Nel settembre del 1942, nel ghetto erano rimasti circa 60.000 ebrei. Nel gennaio del 1943, le SS tedesche e le unità di polizia deportarono a Treblinka circa 5.000 ebrei residenti nel ghetto di Varsavia. L’operazione durò tre giorni durante i quali 1.171 ebrei che vivevano nel ghetto furono fucilati.
Tra il 19 aprile e il 16 maggio del 1943, le SS e le forze di polizia, coadiuvate da un battaglione di agenti di polizia addestrati appositamente nel centro di formazione di Trawniki, portarono a termine la liquidazione del ghetto. Durante la prima fase di quella deportazione, gli ebrei residenti nel ghetto vi si opposero (in quella che divenne nota come la rivolta del ghetto di Varsavia; le SS e la polizia furono colte di sorpresa e subirono decine di perdite.
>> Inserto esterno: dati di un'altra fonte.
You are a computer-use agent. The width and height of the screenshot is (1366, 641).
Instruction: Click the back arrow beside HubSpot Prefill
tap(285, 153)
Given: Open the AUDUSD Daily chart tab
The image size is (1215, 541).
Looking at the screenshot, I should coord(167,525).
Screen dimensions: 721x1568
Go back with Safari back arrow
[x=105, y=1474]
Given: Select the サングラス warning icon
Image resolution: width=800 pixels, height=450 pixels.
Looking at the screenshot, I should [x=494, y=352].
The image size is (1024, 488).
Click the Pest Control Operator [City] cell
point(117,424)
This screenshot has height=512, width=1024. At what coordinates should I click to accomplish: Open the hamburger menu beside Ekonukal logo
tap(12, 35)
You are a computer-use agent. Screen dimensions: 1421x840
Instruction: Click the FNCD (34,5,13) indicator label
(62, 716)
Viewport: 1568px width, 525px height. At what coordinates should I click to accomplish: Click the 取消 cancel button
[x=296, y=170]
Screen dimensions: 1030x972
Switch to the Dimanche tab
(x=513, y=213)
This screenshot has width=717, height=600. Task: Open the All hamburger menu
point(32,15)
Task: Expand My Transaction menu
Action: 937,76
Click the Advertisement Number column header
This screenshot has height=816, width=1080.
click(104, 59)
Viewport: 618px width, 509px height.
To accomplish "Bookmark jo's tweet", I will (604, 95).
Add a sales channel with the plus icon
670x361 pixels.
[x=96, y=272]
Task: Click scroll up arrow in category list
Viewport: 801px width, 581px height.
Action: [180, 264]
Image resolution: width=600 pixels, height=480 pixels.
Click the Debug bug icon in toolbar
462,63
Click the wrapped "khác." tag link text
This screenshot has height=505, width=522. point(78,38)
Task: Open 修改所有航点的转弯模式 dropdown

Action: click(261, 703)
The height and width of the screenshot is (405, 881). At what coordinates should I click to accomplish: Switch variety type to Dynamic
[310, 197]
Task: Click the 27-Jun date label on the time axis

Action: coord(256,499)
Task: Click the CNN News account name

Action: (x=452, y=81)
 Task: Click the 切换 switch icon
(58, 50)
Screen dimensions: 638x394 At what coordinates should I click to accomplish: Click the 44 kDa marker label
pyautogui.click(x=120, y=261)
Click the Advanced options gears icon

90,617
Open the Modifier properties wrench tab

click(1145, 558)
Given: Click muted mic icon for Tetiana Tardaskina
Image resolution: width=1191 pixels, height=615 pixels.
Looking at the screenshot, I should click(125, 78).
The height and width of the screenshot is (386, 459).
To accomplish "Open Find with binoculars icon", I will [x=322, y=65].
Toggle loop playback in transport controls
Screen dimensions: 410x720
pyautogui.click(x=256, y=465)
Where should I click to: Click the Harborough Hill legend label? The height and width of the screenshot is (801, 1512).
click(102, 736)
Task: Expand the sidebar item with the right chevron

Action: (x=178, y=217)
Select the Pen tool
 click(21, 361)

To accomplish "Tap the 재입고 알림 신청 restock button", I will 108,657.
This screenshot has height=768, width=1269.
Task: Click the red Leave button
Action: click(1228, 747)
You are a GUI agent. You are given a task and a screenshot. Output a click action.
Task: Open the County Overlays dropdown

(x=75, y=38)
Successivamente, i tedeschi distrussero il ghetto isolato dopo isolato al fine di sedare la resistenza. Durante l’operazione furono uccisi più di 7.000 ebrei, la maggior parte dei quali avevano preso parte alla resistenza o si erano nascosti all’interno del ghetto. Molti furono fucilati durante il combattimento con le SS e la polizia tedesca. I tedeschi deportarono circa 7.000 altri ebrei a Treblinka e circa 42.000 nei campi di concentramento e di lavoro nel Distretto di Lublino del Governatorato Generale. Di questo gruppo, circa 18.000 ebrei furono inviati al campo di Majdanek, circa 16.000 al campo di lavoro forzato di Poniatowa e circa 6.000 al campo di lavoro forzato di Trawniki. I restanti 2.000 furono distribuiti tra i campi per i lavori forzati più piccoli come Budzyn e Krasnik.
Dopo la distruzione del ghetto, le SS crearono un piccolo campo di concentramento nel luogo in cui sorgeva il ghetto di Varsavia.